# Algae 101



## LAKA (Feb 11, 2007)

Here's a novel way to looking at factors that encourage/limit algae growth.

For the purposes of this discussion "Adequate" means enough ferts/CO2/light for haealthy plant growth showing no plant deficiency.

Inadequate means sub optimal light/fert/Co2. ie."-CO2" or "-ferts" or "-CO2". It does not mean "zero units".

So here goes:

Adequate ferts+light+CO2= minimal algae, good plant growth.

Adequate ferts+light-CO2(inadequate)= algae+ slow plant growth.

Adequate light+CO2-ferts(inadequate)= algae+slow malnourished plant growth.

Adequate CO2-ferts-light=minimal algae, poor plant growth.

Inadeqaute CO2,light,ferts=minimal algae+poor plant growth.

Adequate ferts-light-CO2=minimal algae+healthy but slow growing plants.

Adequate light-CO2-ferts= algae+ poor plant growth.

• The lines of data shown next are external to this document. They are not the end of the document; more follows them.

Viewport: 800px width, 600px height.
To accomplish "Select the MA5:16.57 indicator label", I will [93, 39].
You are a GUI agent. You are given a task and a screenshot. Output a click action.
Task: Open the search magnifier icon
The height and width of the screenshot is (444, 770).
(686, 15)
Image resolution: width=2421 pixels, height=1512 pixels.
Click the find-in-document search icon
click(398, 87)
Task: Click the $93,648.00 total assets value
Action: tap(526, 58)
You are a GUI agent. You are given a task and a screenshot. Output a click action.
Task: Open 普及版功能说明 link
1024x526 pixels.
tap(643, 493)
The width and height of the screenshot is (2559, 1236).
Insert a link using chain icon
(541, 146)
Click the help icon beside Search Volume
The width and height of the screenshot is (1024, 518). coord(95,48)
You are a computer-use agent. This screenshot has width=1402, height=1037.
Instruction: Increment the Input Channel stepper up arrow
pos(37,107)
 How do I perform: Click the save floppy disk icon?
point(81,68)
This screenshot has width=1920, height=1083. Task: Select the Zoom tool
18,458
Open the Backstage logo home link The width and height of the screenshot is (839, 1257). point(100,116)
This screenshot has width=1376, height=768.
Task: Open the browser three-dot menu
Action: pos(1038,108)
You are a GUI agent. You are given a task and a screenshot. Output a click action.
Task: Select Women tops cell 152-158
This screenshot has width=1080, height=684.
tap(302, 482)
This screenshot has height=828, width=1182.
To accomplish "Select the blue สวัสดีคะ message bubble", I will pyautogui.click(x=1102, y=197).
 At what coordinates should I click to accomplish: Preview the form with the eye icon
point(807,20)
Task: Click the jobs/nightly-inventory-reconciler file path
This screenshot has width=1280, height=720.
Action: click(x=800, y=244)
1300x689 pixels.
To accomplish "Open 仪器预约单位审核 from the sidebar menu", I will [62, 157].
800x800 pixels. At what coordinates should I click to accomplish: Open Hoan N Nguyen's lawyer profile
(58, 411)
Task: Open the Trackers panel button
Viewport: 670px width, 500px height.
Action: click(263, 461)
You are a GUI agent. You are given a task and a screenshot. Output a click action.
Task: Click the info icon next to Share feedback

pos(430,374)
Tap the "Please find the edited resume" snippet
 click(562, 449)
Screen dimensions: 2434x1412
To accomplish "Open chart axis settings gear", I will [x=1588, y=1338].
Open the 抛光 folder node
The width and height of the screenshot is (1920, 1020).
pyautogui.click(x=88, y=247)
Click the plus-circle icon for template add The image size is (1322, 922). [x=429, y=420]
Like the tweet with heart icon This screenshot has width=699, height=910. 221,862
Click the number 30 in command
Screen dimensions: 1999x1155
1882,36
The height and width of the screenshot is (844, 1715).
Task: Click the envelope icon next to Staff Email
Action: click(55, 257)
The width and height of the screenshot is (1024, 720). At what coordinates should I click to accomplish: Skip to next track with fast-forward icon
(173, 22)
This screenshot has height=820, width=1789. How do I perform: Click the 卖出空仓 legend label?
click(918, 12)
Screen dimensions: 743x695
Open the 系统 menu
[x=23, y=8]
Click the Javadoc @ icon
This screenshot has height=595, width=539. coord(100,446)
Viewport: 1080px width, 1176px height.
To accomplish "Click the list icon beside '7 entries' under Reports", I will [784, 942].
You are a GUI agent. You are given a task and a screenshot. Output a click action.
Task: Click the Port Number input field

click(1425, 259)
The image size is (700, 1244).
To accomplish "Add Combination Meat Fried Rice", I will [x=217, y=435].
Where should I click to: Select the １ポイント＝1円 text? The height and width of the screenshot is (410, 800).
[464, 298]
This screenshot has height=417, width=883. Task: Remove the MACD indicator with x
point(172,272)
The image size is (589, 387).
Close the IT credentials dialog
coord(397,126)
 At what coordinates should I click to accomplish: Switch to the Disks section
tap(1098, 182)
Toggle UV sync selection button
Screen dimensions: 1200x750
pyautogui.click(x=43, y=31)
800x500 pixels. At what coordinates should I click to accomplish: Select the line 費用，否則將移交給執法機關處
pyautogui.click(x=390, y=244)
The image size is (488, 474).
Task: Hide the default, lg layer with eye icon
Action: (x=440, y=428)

So what does everybody think??

My take on the above is light stimulates algae if ferts and/or CO2 are sub optimal, increased ferts(N,P,K,Fe) DO NOT cause algae,increased CO2 has an indirect effect on algae growth (by inhibition) via plant growth.

LAKA


----------



## xpirtdesign (Dec 5, 2008)

simple, but great write up


----------